The Bell Jar was assigned reading for a seminar course that the entire freshman class of my honors college (around 60 people I think?) was required to take. I remember the dean of the HTC (honors tutorial college), one of the course’s co-instructors, saying to us during class when we were in the middle of the book, “If you’re reading this book and really identifying with Esther, that isn’t good, and you should probably talk to campus psychological services.” The comment was met with a sort of well-meaning, slightly uncomfortable chuckle from the class. I wonder now how many of my classmates were feeling what I was feeling then. I identified with Esther heavily, but it felt like a lifeline. Someone had gone through what I was going through, put those feelings to paper and made a story, and that story hit home with enough other people that it became a literary classic. I wasn’t alone. Sylvia Plath died by suicide at age 30, the same year The Bell Jar was published. I knew this when I was reading it, but it still gave me some hope. 30 was older than 18–if Plath could make it to 30, maybe I could too, and maybe by then I would find something else to keep me going until another milestone. 

Seeing so much of myself in this book probably helped me more than I know. I think it was probably also important that I was reading it with so many other people my age. Even though I never talked to any of them about it, it seems plausible that subconsciously knowing that my peer group had had direct exposure to a story that was very similar to what I was going through would bring me comfort. 

The first tattoo I got features fig blossoms in reference to my favorite passage in The Bell Jar, which remains one of my favorite metaphors in literature. The passage reads: 

“I saw my life branching out before me like the green fig tree in the story.

    From the tip of every branch, like a fat purple fig, a wonderful future beckoned and winked. One fig was a husband and a happy home and children, and another fig was a famous power and another fig was a brilliant professor, […] and beyond and above these figs were many more figs I couldn’t quite make out.

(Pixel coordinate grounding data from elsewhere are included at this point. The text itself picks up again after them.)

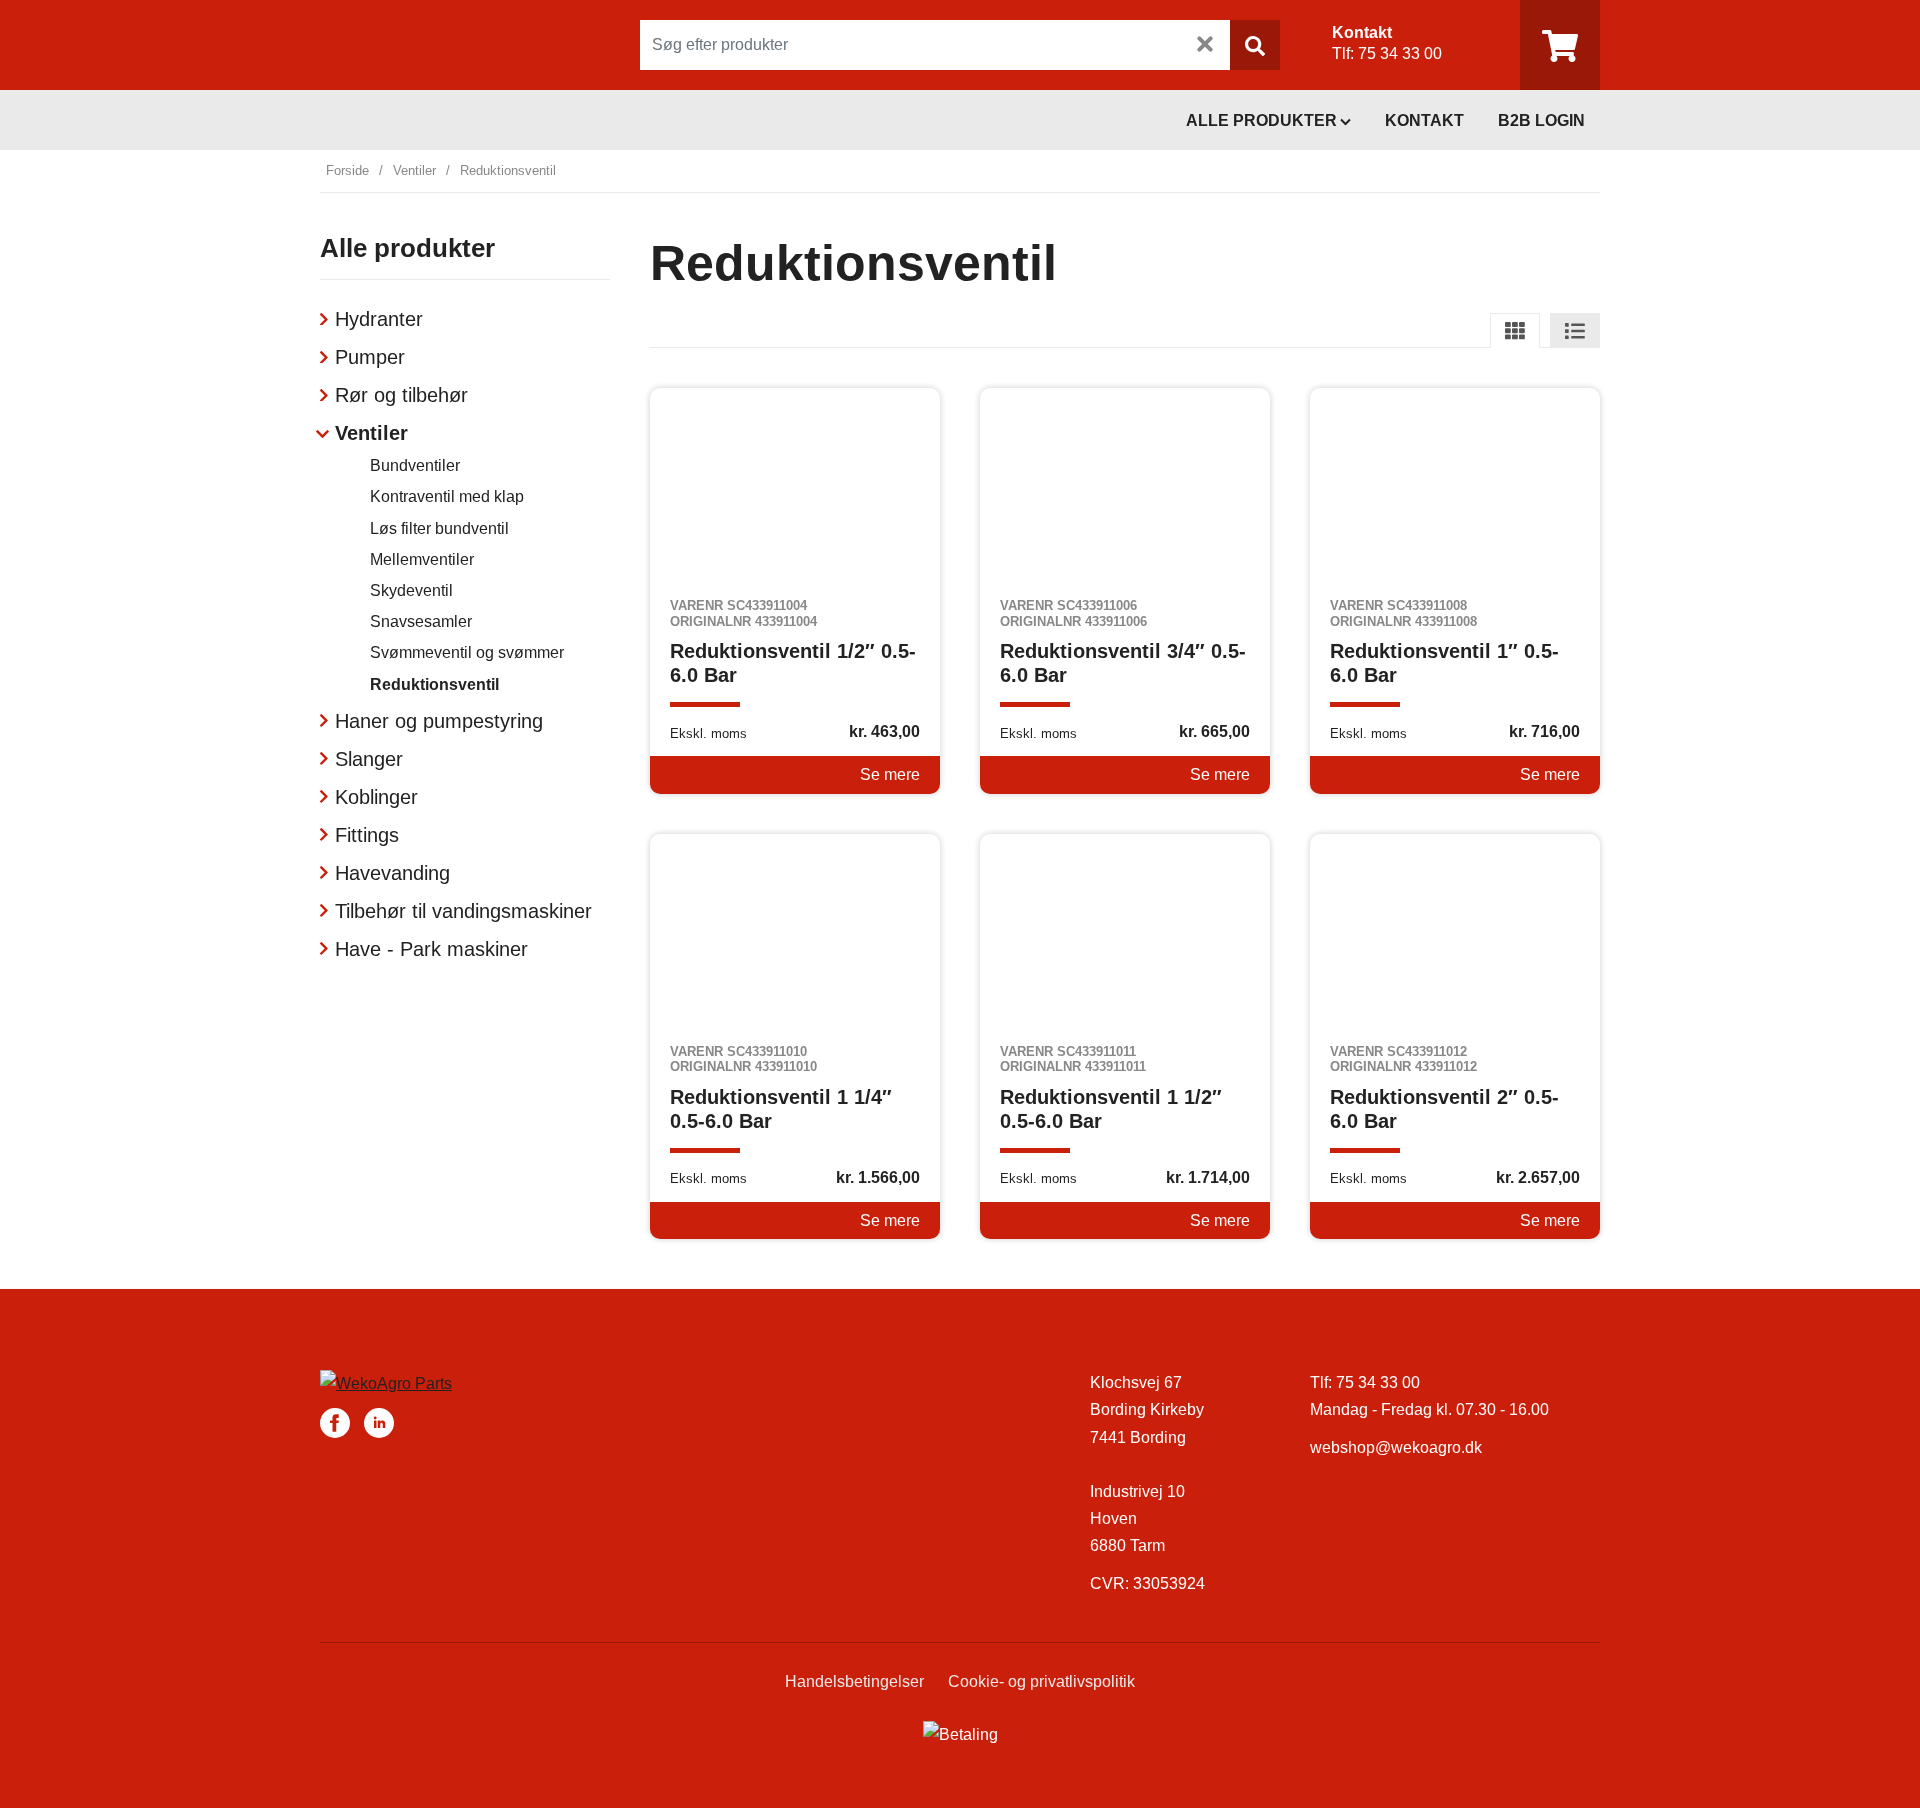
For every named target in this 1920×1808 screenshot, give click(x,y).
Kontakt (1424, 120)
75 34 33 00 (1400, 53)
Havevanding (392, 873)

    I saw myself sitting in the crotch of this fig tree, starving to death, just because I couldn’t make up my mind which of the figs I would choose. I wanted each and every one of them, but choosing one meant losing all the rest, and, as I sat there, unable to decide, the figs began to wrinkle and go black, and, one by one, they plopped to the ground at my feet.”

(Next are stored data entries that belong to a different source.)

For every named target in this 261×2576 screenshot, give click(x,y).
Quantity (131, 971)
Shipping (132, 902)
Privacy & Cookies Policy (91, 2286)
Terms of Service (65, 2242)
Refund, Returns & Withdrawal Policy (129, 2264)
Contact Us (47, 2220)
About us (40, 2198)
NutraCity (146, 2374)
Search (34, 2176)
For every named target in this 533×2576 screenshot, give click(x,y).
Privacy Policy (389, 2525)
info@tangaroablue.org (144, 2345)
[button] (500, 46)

My tattoo has fig blossoms instead of the ripe fruit to remind me that pursuing one opportunity doesn’t mean there will never be others. One fig may keep me busy for a while, but if in time I find it overripe, my tree may have grown a new one.

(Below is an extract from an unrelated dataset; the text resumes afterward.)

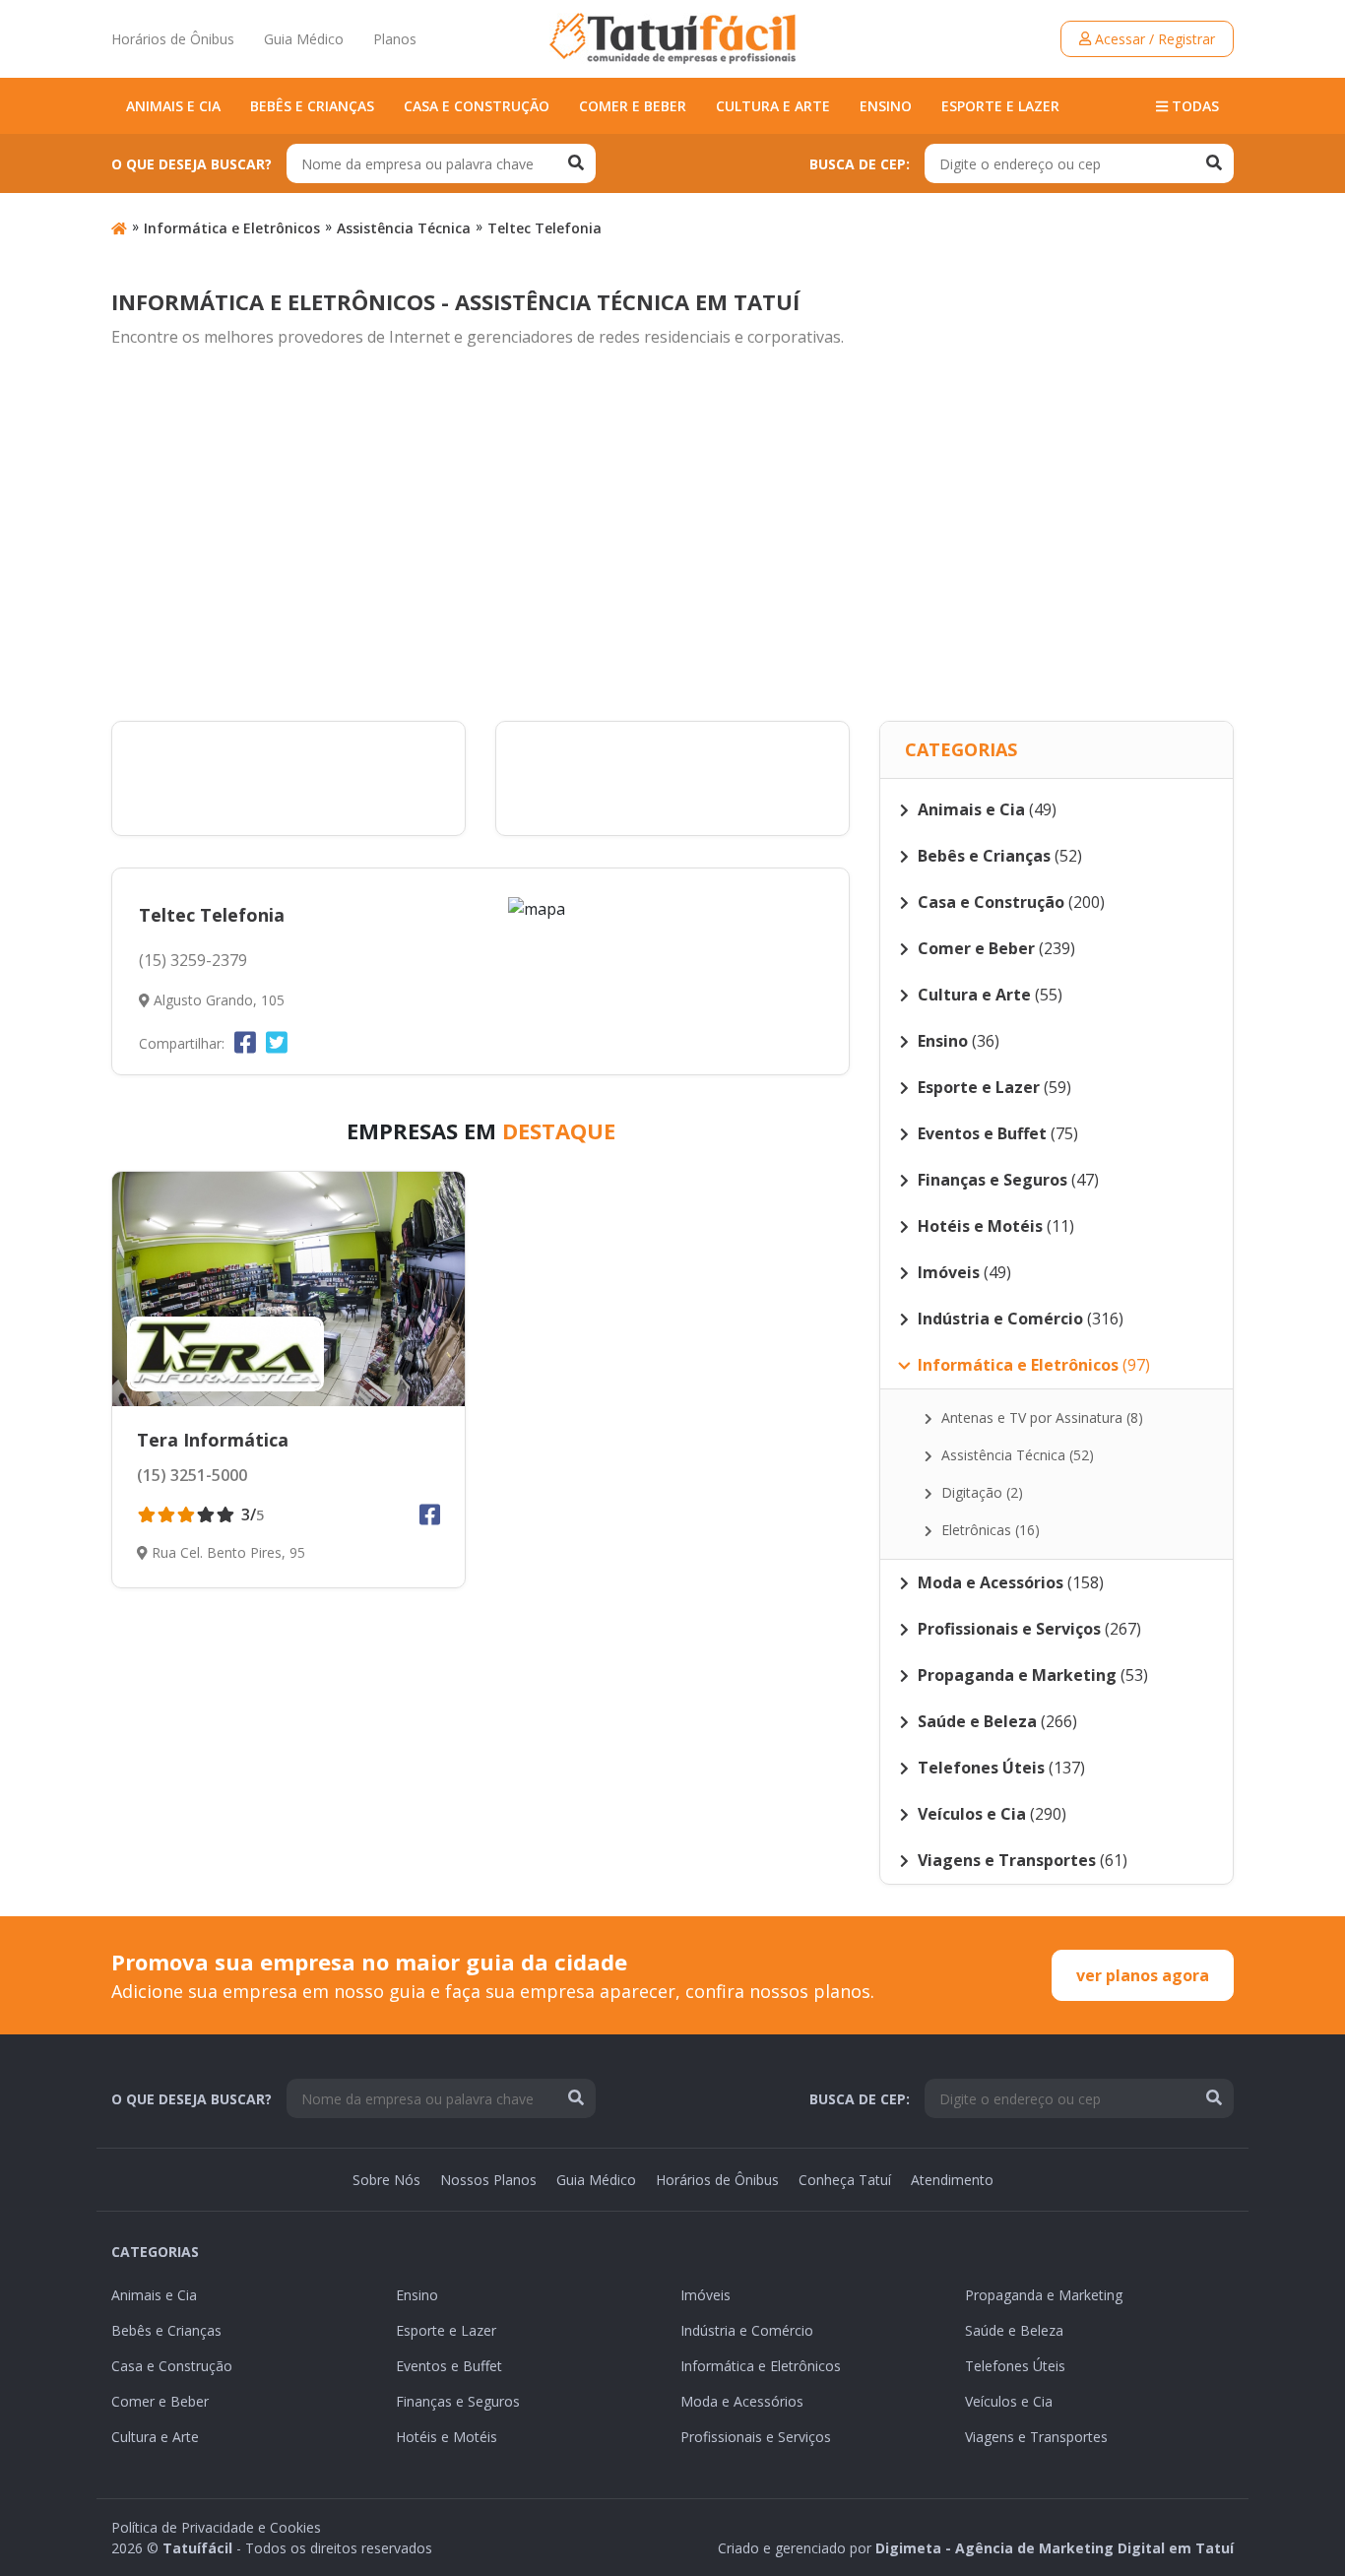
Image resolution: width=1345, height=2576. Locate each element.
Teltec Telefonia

My second read of The Bell Jar came almost 10 years after the first. I’ve changed a lot in that time, becoming much more confident in all ways and finally starting to understand how to make and strengthen friendships. But like many people who deal with mental illness, my depression hasn’t gone away. It probably won’t ever really go away. The asshole part of my brain is still an asshole that does its best to make me feel terrible about myself. Sometimes the asshole part of my brain is a lot louder than the parts that know I’m smart, creative, caring, strong, and funny, and that people do actually like me. But I’ve worked very hard to never let the asshole part of my brain win.